If In-Sights achieves one positive thing, that will be encouragement of readers’ support of Alexandra Morton. I don’t know the woman personally and never met her. But, I admire her because for years she has been shaming industry and governments, both federal and provincial, by doing their jobs of protecting west coast fisheries.
I spent every summer from age 5 on the beaches of British Columbia, first at Oyster Bay near Campbell River and then at Lang Bay, 10 miles south of Powell River. I remember autumn when Wolfson Creek (now Lang Creek) was so thick with wild salmon pushing upstream to spawn that, to a child, it looked like a slowly moving conveyor that could be walked upon.

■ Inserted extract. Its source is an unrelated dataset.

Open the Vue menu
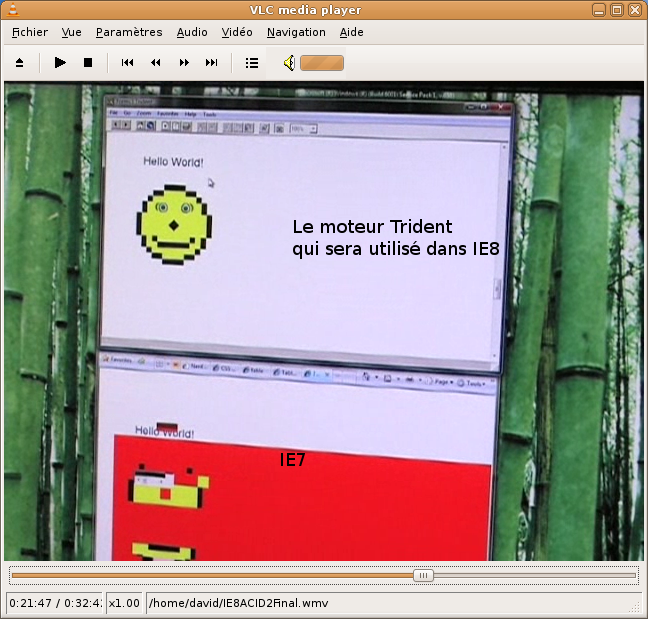The image size is (648, 619). tap(72, 32)
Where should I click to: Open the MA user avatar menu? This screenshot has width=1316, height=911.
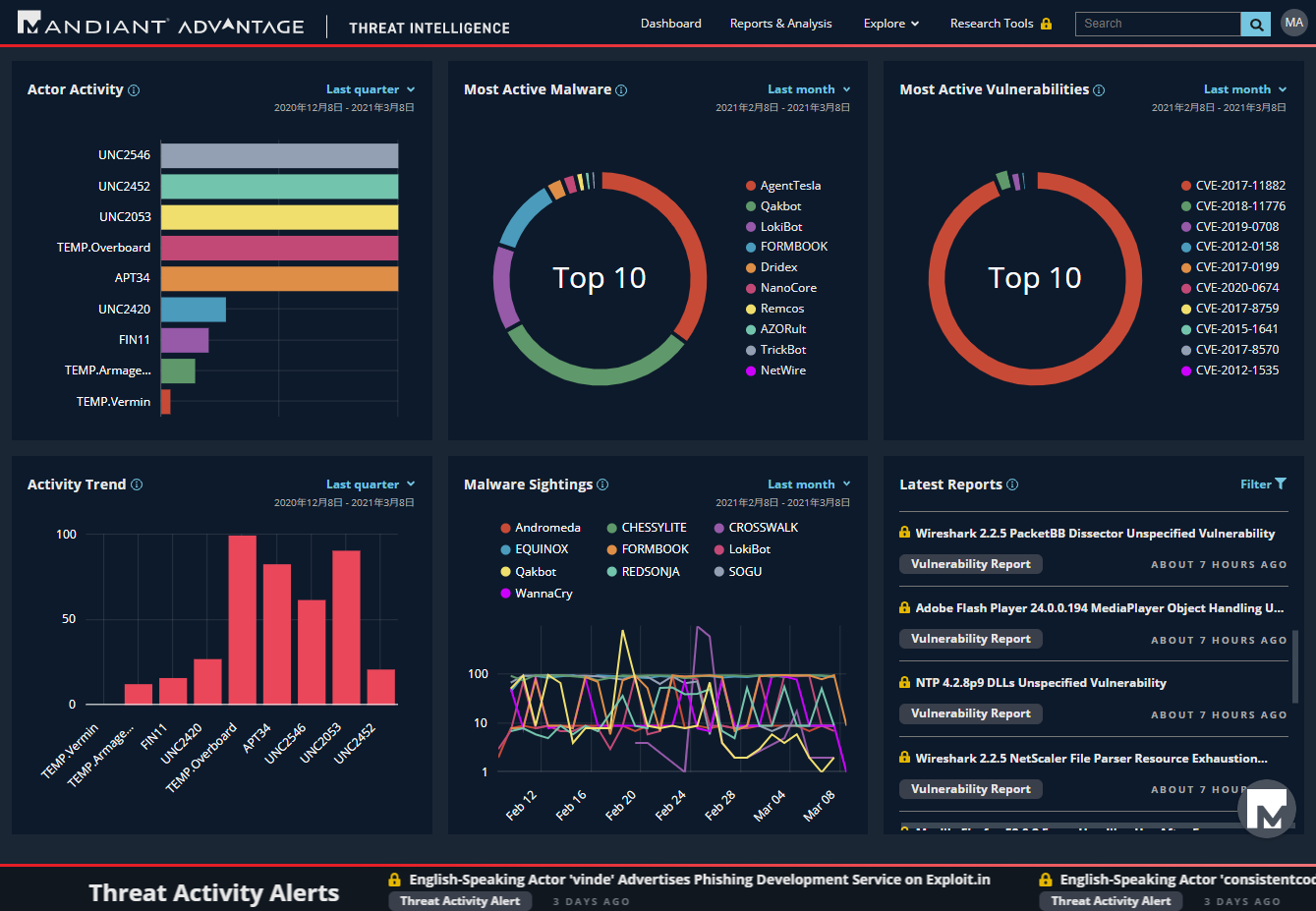tap(1293, 24)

We splashed in the estuary three seasons of the year, trolled for salmon from an 8 foot plywood punt and never came home without fish. We did it with cheap lines and dull hooks, not pricey fishing tackle and multifunctional navigation systems. No chartplotters, fishfinders and GPS for little boys in paradise.

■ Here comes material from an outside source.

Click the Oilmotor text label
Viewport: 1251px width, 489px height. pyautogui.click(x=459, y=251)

The same river today is home to a hatchery and artificial spawning channels. This is supposed to demonstrate how humans are guardians of the the seascape. We teach the young that we, the life creators, can manage nature.
We can not. Rather than being guardians of the land and waters, we are antagonists. A few good people dabble at protection and restoration, always with exiguous resources spread far, while the spoilers write cheques to public relations consultants, lobbyists and compliant politicians.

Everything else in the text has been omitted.